NCCL and GPUDirect Configuration
You've configured the NICs, the QoS, the SR-IOV, the Multus attachments. The pod is running. The training script imports PyTorch and calls torch.distributed.all_reduce. Whether that AllReduce runs at 350 Gbps or 50 Gbps comes down to two things:
- NCCL picking the right NICs — and especially, the right NIC for each GPU.
- GPUDirect RDMA being active — so the NIC writes directly to GPU memory without bouncing through CPU DRAM.
This page is the host-side mile that gets the application to actually see the fabric you built.
- Set GPU-to-NIC affinity — map each GPU to the NIC on its NUMA node via
NCCL_IB_HCA,NCCL_TOPO_FILE, andnvidia-smi topo -m, and explain why a cross-NUMA pairing costs latency. - Enable and verify GPUDirect RDMA — load
nvidia_peermem, confirm withlsmod, and know that without it the GPU HBM → CPU DRAM bounce halves your bandwidth. - Set the env vars that matter —
NCCL_IB_GID_INDEX=3,NCCL_IB_TC/NCCL_IB_SL,NCCL_IB_QPS_PER_CONNECTION, andNCCL_SOCKET_IFNAMEfor bootstrap only (never the RDMA NIC). - Validate end to end — run
all_reduce_perfagainst the expected algbw curve (~300+ GB/s at 1 GB), cross-check withib_write_bw, and readNCCL_DEBUG=INFOfor theNET/IBandGDRDMAlines.
What NCCL is
NCCL (NVIDIA Collective Communications Library) is the GPU-collective library that PyTorch, JAX, and most training frameworks use under the hood. When you call all_reduce(), NCCL is what plans the algorithm (ring vs tree), picks the NICs to use, and posts the RDMA WRITEs.
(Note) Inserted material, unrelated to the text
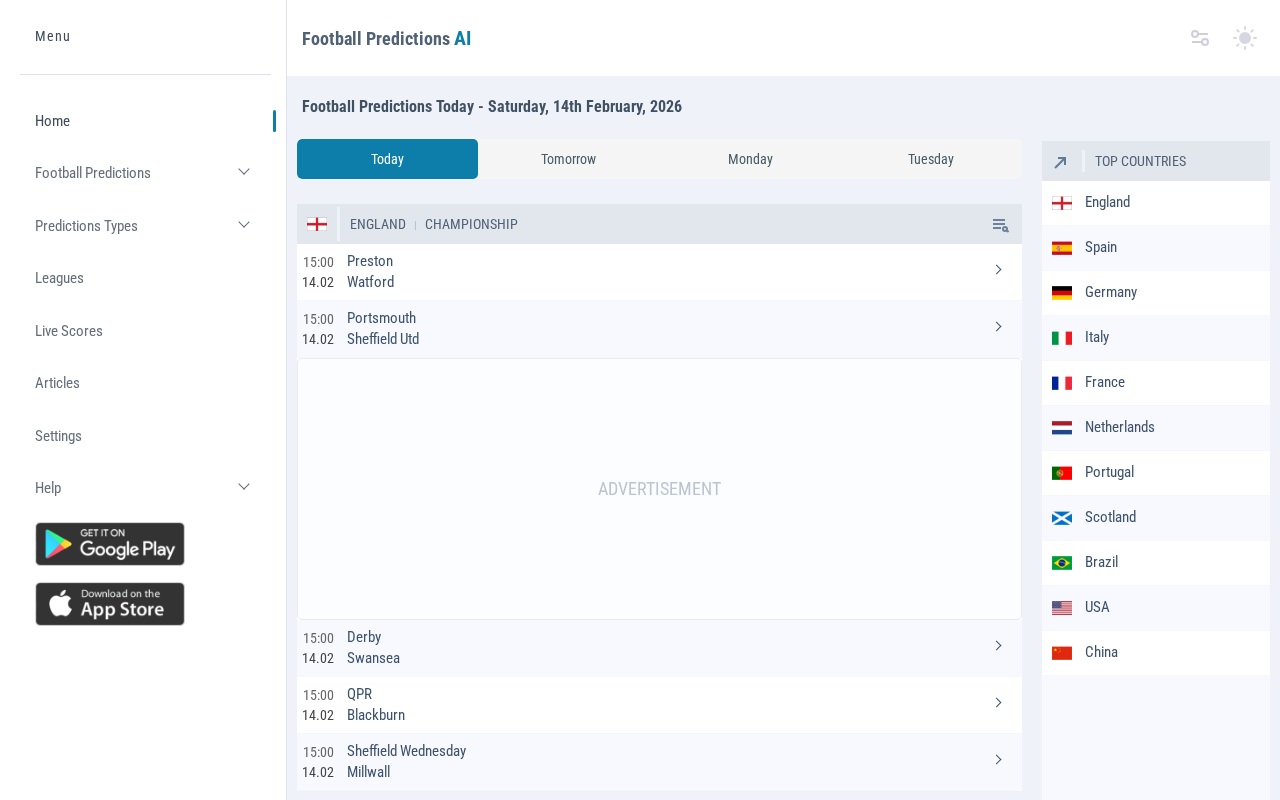Expand the Football Predictions menu
The height and width of the screenshot is (800, 1280).
click(244, 172)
For an 8-GPU server in a rail-optimized cluster, NCCL needs to know:
- Which NICs are available (8 of them)
- Which NIC belongs to which rail
- Which NIC is closest (PCIe-wise) to which GPU
- How to map "I want to talk to peer rank N" to "I should use NIC M to talk to peer N's NIC M"
Without telling it, NCCL guesses — often wrongly.
GPU-to-NIC affinity
In an 8-GPU server, each GPU sits on a specific PCIe root complex / NUMA node. Each NIC also sits on one. Same root complex = direct PCIe path. Different root complex = data hops across the CPU's PCIe switches, adding latency.
In a DGX-style server:
NUMA node 0: GPU 0 GPU 1 GPU 2 GPU 3 NIC 0 NIC 1 NIC 2 NIC 3
NUMA node 1: GPU 4 GPU 5 GPU 6 GPU 7 NIC 4 NIC 5 NIC 6 NIC 7
GPU 0 should use NIC 0 (same root complex, lowest-latency PCIe path). GPU 4 should use NIC 4. Cross-NUMA pairings (e.g., GPU 0 ↔ NIC 5) hop through QPI / Infinity Fabric and cost latency.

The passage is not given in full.